Pixel coordinate grounding data
+ + + + +
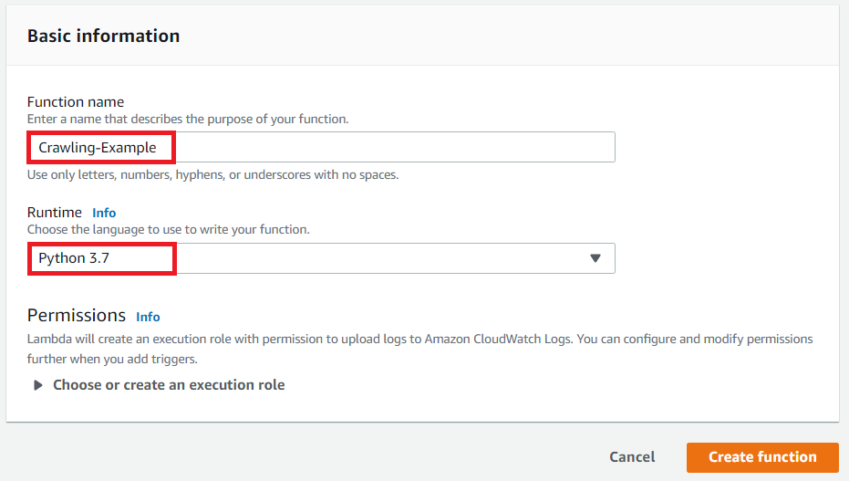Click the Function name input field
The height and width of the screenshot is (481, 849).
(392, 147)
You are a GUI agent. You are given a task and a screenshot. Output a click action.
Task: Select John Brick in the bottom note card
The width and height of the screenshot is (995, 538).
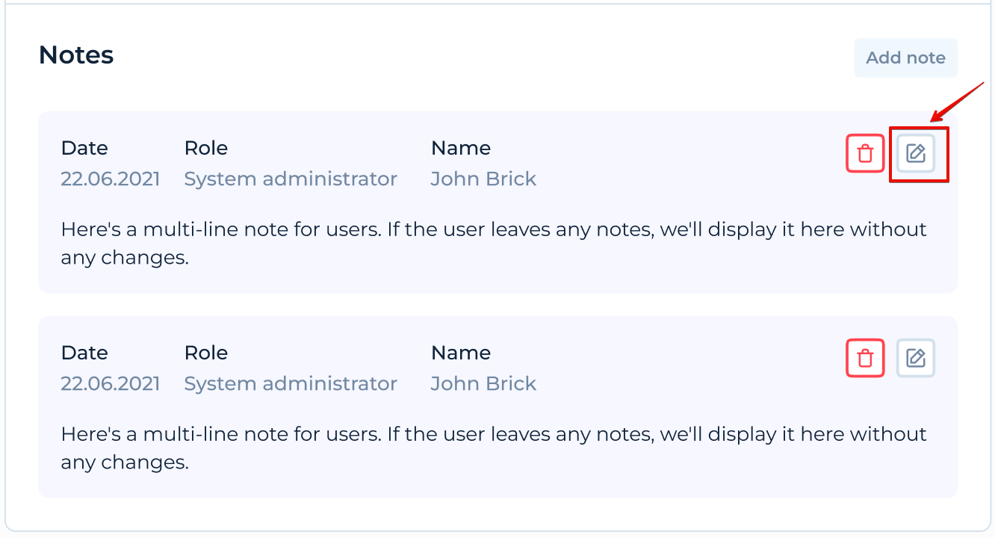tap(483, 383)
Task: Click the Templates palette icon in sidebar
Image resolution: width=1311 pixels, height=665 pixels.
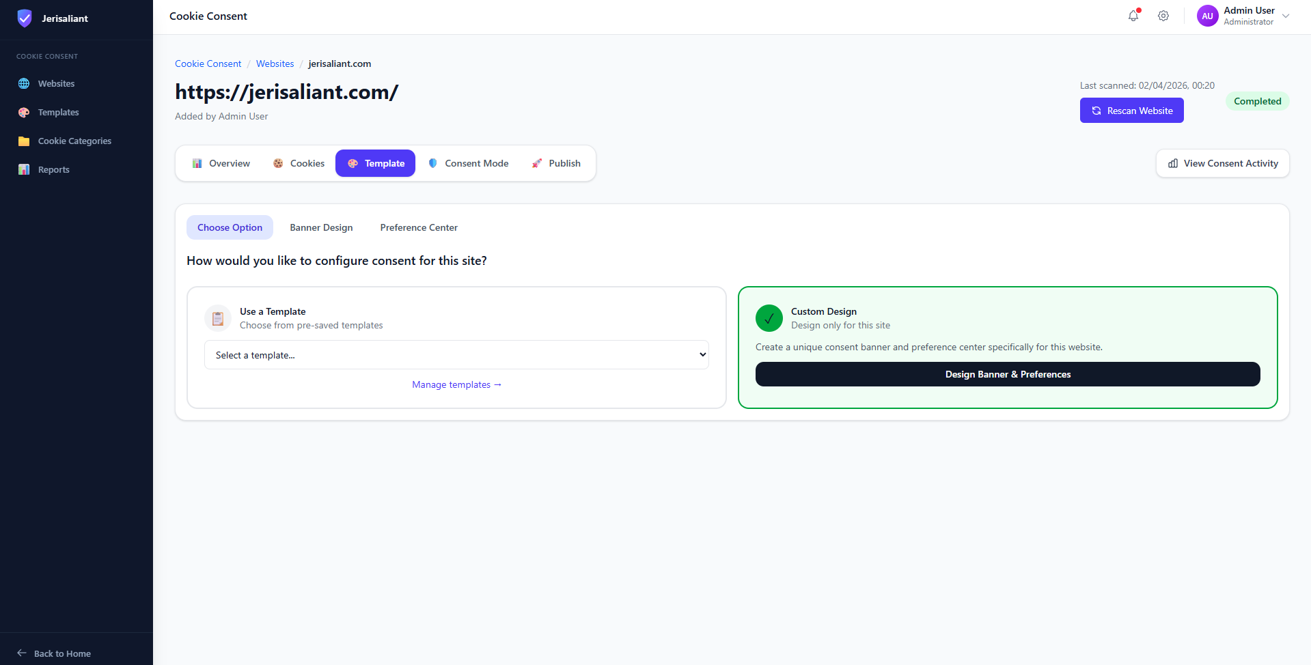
+ + + + +
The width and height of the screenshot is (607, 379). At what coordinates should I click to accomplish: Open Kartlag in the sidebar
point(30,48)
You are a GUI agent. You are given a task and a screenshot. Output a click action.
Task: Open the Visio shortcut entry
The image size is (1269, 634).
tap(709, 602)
+ + + + +
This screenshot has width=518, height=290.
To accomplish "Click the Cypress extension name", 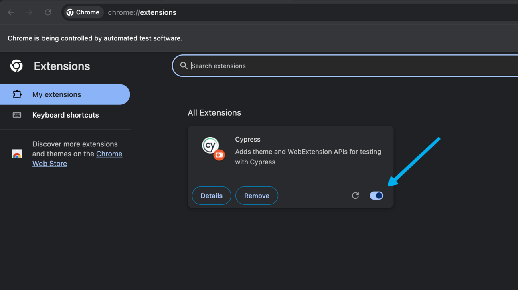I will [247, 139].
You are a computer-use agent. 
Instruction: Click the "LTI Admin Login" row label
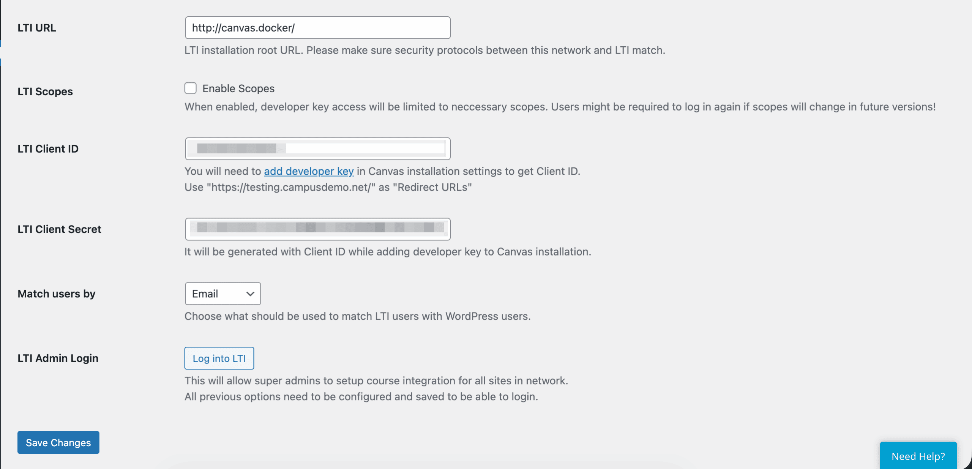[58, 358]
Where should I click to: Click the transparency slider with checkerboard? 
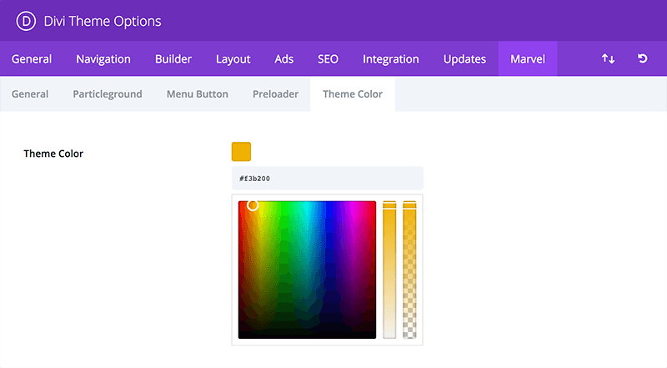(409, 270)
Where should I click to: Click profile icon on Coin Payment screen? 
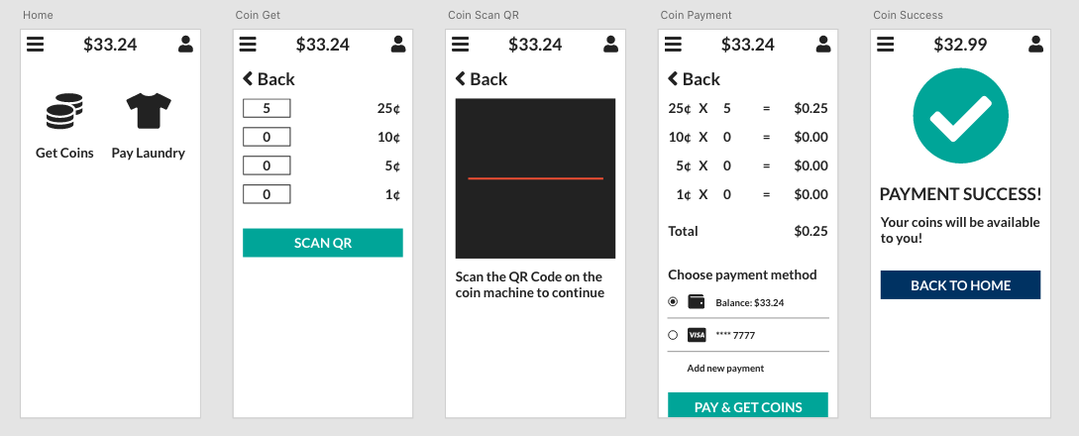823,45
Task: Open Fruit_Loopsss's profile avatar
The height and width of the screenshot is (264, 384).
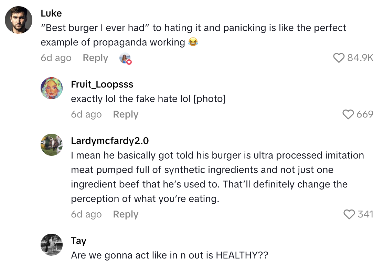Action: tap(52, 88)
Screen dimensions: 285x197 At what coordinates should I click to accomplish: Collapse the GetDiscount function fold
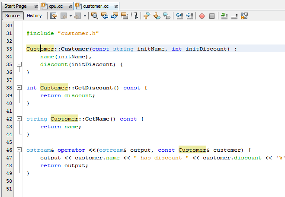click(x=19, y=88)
+ + + + +
## Task to carry out
Repeat exactly the lines above, from the line that contains "The width and height of the screenshot is (995, 538)." down through the line that contains "Image resolution: width=1311". Include both of those lines and none of the pictures.

## Written solution
The width and height of the screenshot is (995, 538).
tap(483, 383)
Task: Click the Templates palette icon in sidebar
Image resolution: width=1311 pixels, height=665 pixels.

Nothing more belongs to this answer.